Maybe you don't know this but you can install multiple apps on one phone. And there are a ton of services built into those apps. They don't all build their own payment processor, or security packages, or a ton of other backend things you never see. You just don't see all the b2b services that you use every day.

Then there's all the physical services. People always need haircuts and plumbers. Look at the actual numbers and you'll see that layoffs are quite low now:

https://www.bls.gov/news.release/jolts.t05.htm

Honestly, your thinking appears to be influenced by your personal feelings and not the actual facts. There's always problems in the world. Today's problems seem bigger but that's just recency bias. In the 90s there was literal war and genocide in Europe and around the world. The economy was fine.

coffeetest ,

Google has something like 140k employees (Wikipedia 2021).

scrubbles ,
@scrubbles@poptalk.scrubbles.tech avatar

When we spoke to Mencini earlier this evening about the Google hardware layoffs, she did not mention the other layoffs — but did write that “a number of our teams made changes to become more efficient and work better” and that “some teams are continuing to make these kinds of organizational changes, which include some role eliminations globally.”

I'm getting really tired of corpo doublespeak. No Google shill, I don't believe you are becoming more efficient, or right sizing, or whatever euphemism you think will soothe me over. You're fucking firing people.
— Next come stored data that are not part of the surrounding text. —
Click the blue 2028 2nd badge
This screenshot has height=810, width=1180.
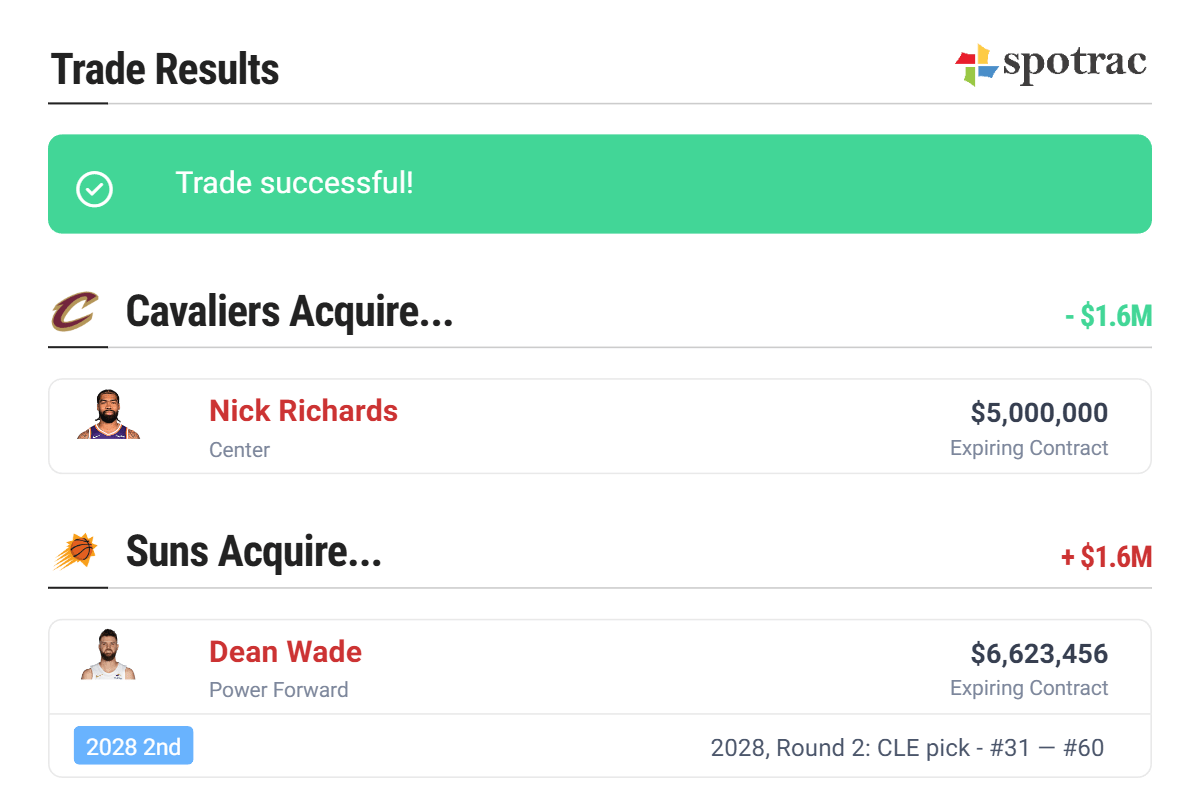coord(133,747)
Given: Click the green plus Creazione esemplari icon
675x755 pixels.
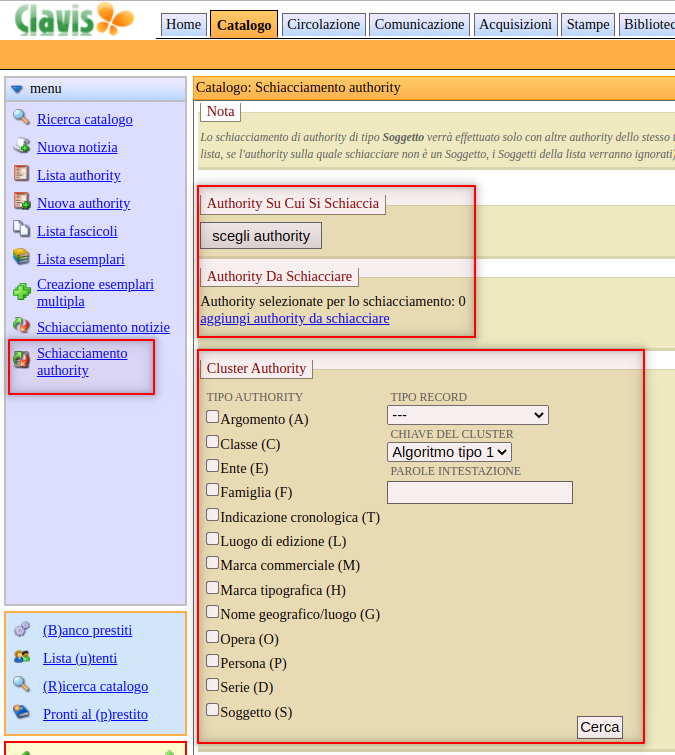Looking at the screenshot, I should 21,293.
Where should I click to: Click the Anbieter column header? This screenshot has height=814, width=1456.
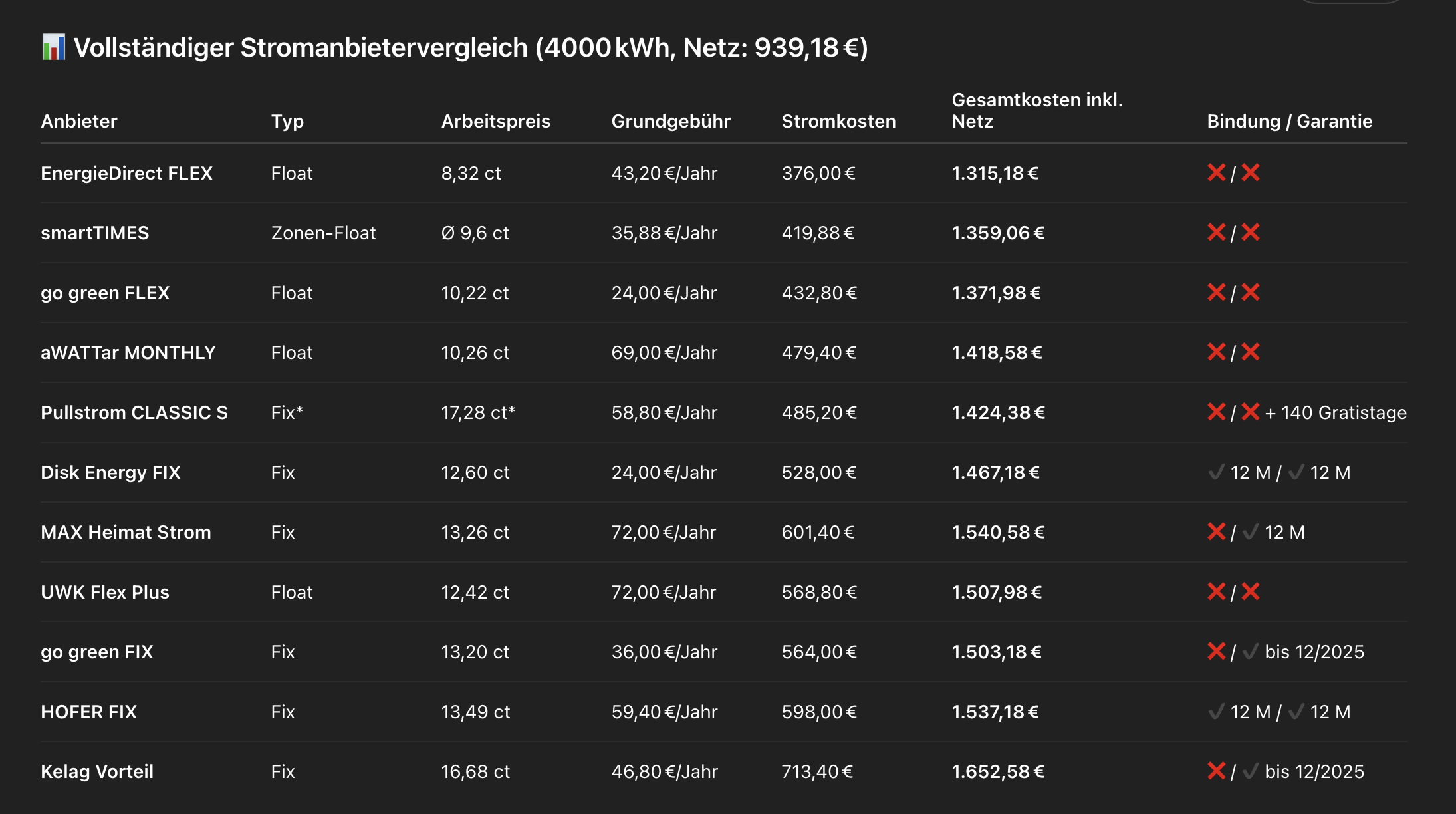coord(78,121)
Call it for what it is.

Annoyed_Crabby ,

I guess they're rather impatient about the promised economic depression so everyone hop on the layoff train to accelerate it.

melroy Admin ,
melroy avatar

I think it also had to do something with Google Assistant that get replaced by LLMs, as stated in the article.

autotldr Bot ,

🤖 I'm a bot that provides automatic summaries for articles:

Click here to see the summary

Google just confirmed to The Verge that it’s eliminated “a few hundred” roles in each of these divisions, meaning Google has confirmed layoffs of around a thousand employees on Wednesday alone, if we use a reasonable definition of “few”.

We asked Google spokesperson Courtenay Mencini to say if this was the complete and total number of job cuts in this round of layoffs, but she stopped replying at that point, only confirming existing layoff reports at 9to5Google and Semafor.

The New York Times reported on the engineering team layoffs too.

When we spoke to Mencini earlier this evening about the Google hardware layoffs, she did not mention the other layoffs — but did write that “a number of our teams made changes to become more efficient and work better” and that “some teams are continuing to make these kinds of organizational changes, which include some role eliminations globally.”

If so, though, it won’t work: The Verge is among the news outlets that takes a hard line against planted information, and we pride ourselves on finding the bigger picture.

Parent firm Alphabet employed 182,381 employees as of September 30th, 2023, so roughly a thousand job cuts would only be around half a percent of the company’s total.